There are two huge things wrong with this request. First of all, the minute we start making exemptions for one law like this for one religious cult (and all organised religions are by definition cults, be they tiny fringe groups or huge ones like the RC church) then we open the floodgates for a slew of religious groups and others to demand they are allowed to pick and choose what they want to follow, which is useless. This is one of the reasons we base law on reason today and not on religious dogma, as most civilised countries do. The second is simple and plain bigotry – I don’t care how much the Cardinal and his chums say it isn’t, it bloody well is, they are bigoted bastards and that’s it. If an ultra protestant or Muslim adoption agency refused to let Catholic couples adopt the Cardinal would (rightly) kick up a stink. And the fact he is prepared to shut down the agencies rather than comply with the law, in other words to put his prejudices ahead of the kids needing new homes shows that his argument that they are principally interested in the welfare of the children is utter hypocrisy. Imagine a man in charge of an organisation run entirely by men who dress in what looks like dresses and have a reputation for interfering with choir boys being worried about placing kids with gay couples, what a nerve…

Conflicted by denial

David Irving (I refuse to give him the honorific of ‘historian’) has been jailed by an Austrian court for Holocaust denial, a crime in both Austria and Germany. I’m more than a little conflicted, I have to confess – I loathe this odious little apologist for Nazis and genocide (the shame being that apparently once upon a time he was a pretty good and knowledgeable historian) but although I despise people who persist in this fantasy of Holocaust denial it also troubles me that it is a crime punishable by jail (although obviously this is an offence with more troubling resonance for citizens in Austria and Germany than for most other nations, excepting Isreal).
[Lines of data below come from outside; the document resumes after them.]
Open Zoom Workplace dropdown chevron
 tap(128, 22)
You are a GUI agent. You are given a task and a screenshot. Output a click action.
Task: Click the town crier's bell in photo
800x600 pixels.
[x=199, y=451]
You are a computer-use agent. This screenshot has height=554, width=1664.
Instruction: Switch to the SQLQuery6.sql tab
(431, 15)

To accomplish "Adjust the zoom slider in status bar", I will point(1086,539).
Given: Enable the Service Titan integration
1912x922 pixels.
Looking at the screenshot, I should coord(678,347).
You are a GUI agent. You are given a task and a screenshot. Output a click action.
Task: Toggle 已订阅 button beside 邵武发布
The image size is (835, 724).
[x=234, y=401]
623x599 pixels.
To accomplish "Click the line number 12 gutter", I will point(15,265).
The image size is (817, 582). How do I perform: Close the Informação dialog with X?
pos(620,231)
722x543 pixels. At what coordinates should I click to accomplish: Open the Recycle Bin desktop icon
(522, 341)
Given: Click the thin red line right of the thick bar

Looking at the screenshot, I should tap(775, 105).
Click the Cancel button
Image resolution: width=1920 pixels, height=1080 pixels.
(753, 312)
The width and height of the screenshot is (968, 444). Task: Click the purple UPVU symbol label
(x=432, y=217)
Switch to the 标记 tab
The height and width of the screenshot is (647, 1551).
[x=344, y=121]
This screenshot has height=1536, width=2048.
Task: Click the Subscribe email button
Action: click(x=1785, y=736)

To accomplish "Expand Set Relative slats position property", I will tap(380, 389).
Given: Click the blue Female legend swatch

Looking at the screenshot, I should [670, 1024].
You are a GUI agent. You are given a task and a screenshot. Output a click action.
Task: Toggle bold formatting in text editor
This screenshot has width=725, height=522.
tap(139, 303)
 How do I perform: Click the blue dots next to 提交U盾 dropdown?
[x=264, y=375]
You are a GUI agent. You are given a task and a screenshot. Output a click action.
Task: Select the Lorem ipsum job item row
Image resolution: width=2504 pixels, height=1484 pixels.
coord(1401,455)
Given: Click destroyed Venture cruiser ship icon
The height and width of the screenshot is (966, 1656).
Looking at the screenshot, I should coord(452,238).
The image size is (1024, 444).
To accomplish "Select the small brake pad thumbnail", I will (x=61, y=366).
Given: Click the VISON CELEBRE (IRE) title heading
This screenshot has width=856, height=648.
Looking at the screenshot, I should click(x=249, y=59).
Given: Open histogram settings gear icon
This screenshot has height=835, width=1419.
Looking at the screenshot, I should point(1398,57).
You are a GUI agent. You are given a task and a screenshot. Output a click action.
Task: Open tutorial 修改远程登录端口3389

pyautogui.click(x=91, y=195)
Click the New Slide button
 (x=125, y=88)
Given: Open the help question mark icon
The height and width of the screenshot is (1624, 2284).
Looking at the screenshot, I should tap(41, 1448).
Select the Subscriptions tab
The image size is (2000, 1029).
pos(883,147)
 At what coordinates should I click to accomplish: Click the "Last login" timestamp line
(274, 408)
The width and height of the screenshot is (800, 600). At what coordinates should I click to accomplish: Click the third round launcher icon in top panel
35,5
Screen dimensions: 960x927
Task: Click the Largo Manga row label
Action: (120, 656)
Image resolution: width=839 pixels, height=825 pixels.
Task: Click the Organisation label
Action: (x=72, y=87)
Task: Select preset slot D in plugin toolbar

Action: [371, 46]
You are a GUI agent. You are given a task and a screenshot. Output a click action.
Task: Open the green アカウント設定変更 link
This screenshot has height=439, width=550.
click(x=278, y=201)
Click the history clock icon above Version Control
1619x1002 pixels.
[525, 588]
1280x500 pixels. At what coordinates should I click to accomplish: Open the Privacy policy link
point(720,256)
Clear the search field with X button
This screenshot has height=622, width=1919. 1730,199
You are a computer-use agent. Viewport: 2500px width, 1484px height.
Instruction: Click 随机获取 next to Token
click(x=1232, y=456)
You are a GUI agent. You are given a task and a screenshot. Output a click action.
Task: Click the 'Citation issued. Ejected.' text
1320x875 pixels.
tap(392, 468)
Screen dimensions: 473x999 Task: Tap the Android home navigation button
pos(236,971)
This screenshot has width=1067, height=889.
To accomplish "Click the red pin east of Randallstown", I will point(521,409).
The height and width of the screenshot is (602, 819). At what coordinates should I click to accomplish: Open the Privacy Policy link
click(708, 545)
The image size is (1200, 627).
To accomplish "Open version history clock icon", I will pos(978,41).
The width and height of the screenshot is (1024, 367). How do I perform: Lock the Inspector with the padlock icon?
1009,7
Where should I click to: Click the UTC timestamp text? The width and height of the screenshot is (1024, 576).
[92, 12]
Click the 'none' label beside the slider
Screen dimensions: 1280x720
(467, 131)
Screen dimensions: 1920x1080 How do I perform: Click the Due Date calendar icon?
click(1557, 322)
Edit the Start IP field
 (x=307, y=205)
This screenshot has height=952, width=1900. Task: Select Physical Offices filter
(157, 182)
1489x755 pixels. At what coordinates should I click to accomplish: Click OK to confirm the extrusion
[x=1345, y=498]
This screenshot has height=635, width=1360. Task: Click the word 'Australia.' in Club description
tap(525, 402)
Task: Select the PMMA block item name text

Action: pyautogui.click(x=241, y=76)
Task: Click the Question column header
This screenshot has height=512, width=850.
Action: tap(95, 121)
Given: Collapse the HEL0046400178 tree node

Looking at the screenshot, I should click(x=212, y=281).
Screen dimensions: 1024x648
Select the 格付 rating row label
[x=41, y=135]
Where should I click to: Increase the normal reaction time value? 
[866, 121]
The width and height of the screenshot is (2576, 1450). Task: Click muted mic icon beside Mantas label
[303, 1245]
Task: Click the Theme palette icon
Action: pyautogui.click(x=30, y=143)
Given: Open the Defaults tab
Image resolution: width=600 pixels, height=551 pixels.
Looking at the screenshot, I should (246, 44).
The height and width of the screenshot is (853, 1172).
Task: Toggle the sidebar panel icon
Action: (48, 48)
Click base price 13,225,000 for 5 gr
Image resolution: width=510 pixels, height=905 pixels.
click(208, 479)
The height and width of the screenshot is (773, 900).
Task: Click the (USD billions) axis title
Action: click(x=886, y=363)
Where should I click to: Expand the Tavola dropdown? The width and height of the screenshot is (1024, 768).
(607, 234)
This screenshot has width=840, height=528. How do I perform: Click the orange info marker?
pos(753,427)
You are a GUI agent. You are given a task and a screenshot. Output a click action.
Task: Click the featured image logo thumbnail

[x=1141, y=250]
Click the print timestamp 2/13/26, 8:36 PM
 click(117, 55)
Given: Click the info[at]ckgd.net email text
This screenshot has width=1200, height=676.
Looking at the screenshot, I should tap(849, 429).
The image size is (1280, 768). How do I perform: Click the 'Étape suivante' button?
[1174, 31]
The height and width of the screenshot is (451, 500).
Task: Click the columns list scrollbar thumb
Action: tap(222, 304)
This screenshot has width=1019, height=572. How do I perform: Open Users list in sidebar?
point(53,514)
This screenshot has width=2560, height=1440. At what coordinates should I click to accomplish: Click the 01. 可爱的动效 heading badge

It is pretty hard, if not impossible, to believe solidly in the freedom of expression if that freedom is not afforded to those who we not only disagree with but actively despise. And those of us in the bookselling trade have special reason to dislike this man, over and above his despicable lies on the Holocaust: when booksellers (including some of my colleagues in my former employer years back) refused to stock his books he launched court actions against them. Not the shops, the individual booksellers in those shops. Fortunately the company put up lawyers and he was laughed out of court. He continued to shuffle sadly around the country preaching to right wing fantasists and attempting to sell copies of his books from the back of his car and being abusive to bookstaff who said they had little interest in stocking it. Perhaps that is in itself a mild form of censorship, but booksellers should be able to decide that there are certain books they do not want to sell without fear of litigation from bullies.

Then he attacked Deborah Lipstadt (he has a history of using the courts to bully people) and found that she and her publisher Penguin were prepared to go the whole nine yards in a British court with him. He lost the libel case and was officially labelled a Holocaust Denier by a British judge, meaning we could all now apply this to him without him suing us. I ordered in a pile of Deborah’s book and we sold a ton of it – Irving was bankrupted and as such unable to run a new book company. His right wing chums stepped in to help by reprinting his tat on his behalf. Sad enough, but they also employed dishonest advertising, including taking pictures of Hitler and his senior staff used on one of the covers and arranging a picture so it looked as if they were standing around a table in a bookstore of my former employer, making it look as if they were behind his book, which they most certainly were not – nor were they happy to have their logo co-opted in this way. Gives you more of an idea of the sort of person you are dealing with, doesn’t it?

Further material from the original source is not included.